You're assuming they get shot. I've never assumed a "hit" in D&D does direct physical damage. When it comes to firearms, it's a grazing wound, a bruise but your armor stopped the bullet, a bit of shrapnel from the bullet that hits the wall, it's the pulled muscle as you leap out of the way as you see someone pointing a gun at you, it's luck and plot armor.
Realism and games don't often mix. That's not just D&D, that's all games whether TTRPGs or video.
Sure, but the d20 Modern rules don't really
allow your interpretation to be correct, because rider effects from attacks land when attacks land - like poison, being set on fire, damage multiplication against certain types, or stun, or even impalement. And a lot of characters in that either don't wear armour or barely do. If you get set on fire by a shot, you can't exactly claim you "pulled a muscle" or something lol.
If you have a game that totally avoids riders, or makes all riders into vague things open to interpretation - and there are games like that - that works. But not with d20 Modern.
You end with what I'd call a "Tintin" situation - which is essentially a farce.

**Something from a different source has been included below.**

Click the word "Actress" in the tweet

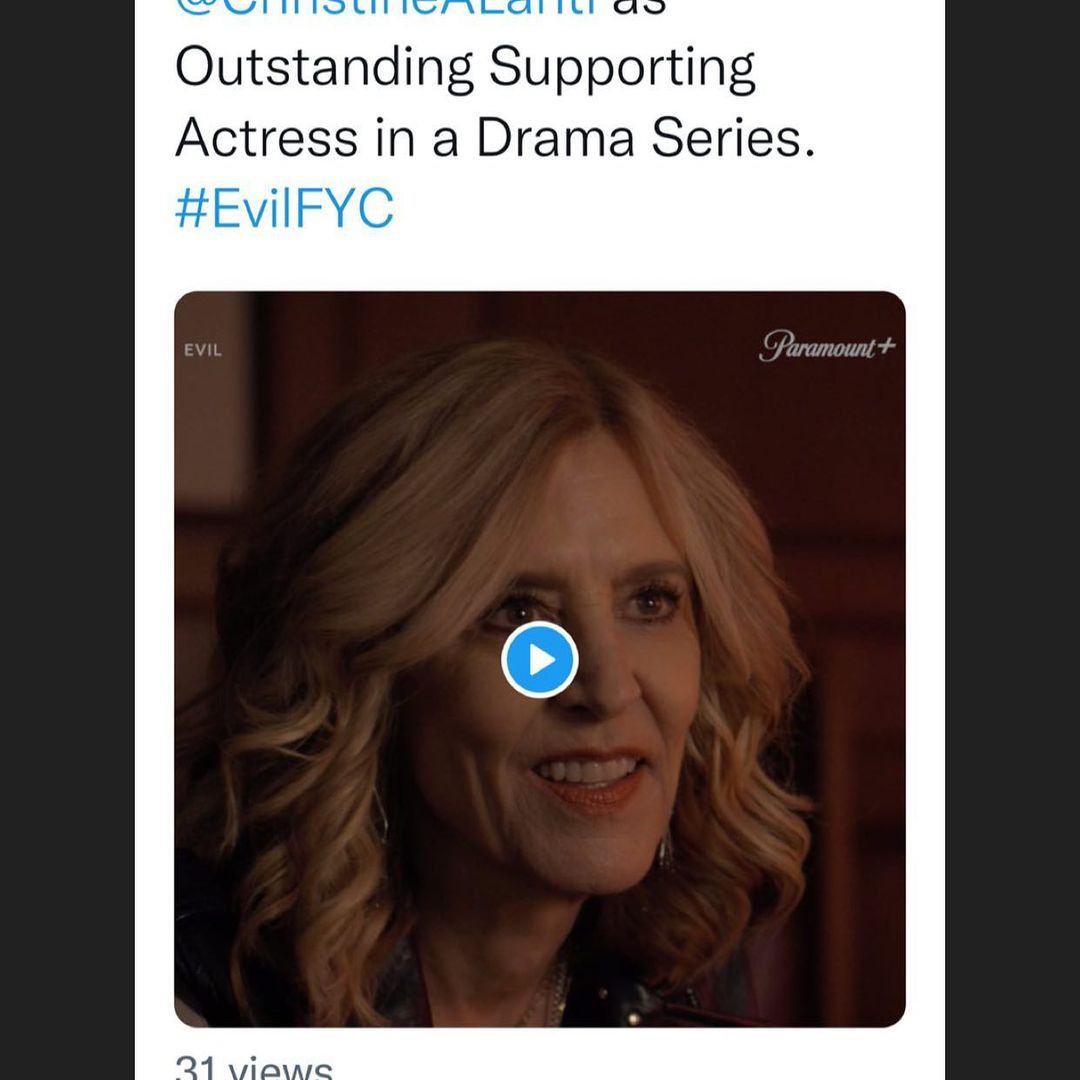pyautogui.click(x=265, y=138)
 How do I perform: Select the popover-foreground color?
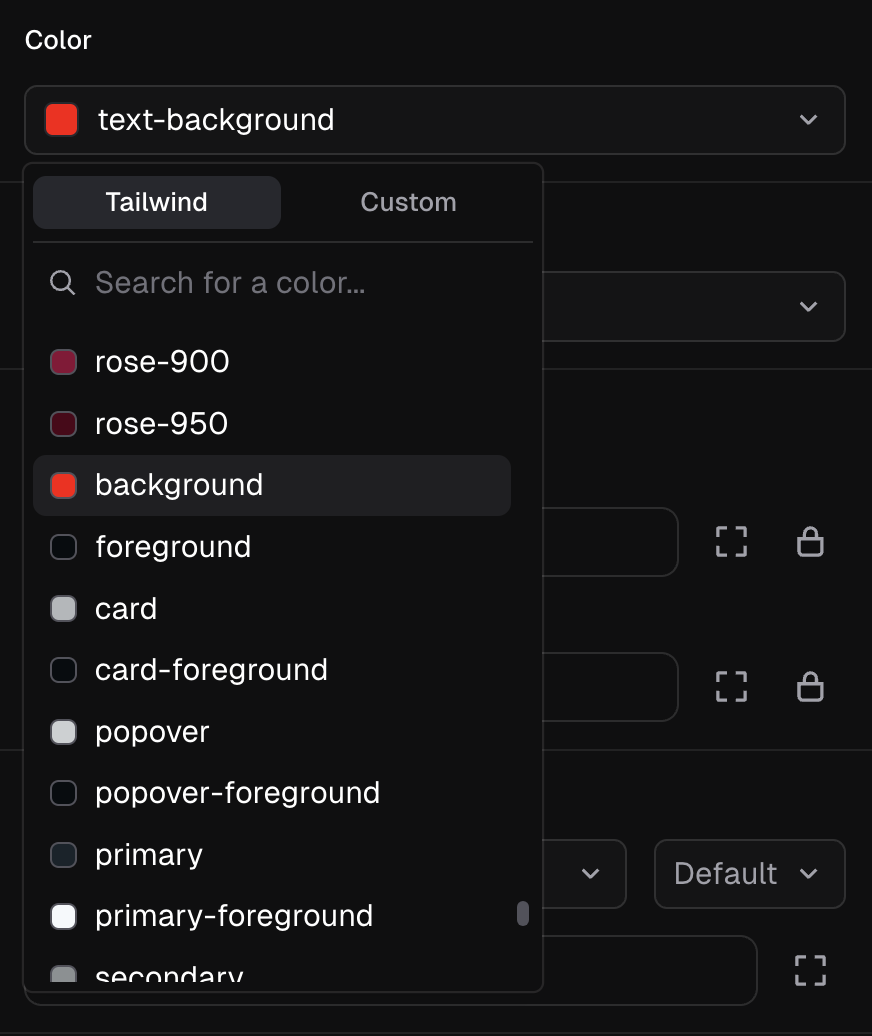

Someone keeps getting shot and every single time it's "just a graze". It's just like how Tintin is frequently shot in the head, and it's always "just a graze", and at some point, that stops being remotely believable, even as an "action movie" thing and becomes clearly a farce.
I think what maybe you're not really looking at here is that, any individual shot, you can probably, if you work hard enough (and it can be hard work) justify how this hit for 22 damage which also poisoned you, was "not really a hit", and in D&D that works. But you keep doing that, long enough in, say d20 Modern, and I dunno - you might be fine - but my experienced crew of long time D&D players? They weren't fine. And from discussions of d20 Modern, a lot of other people who were fine with in D&D just found it over the top in d20 Modern.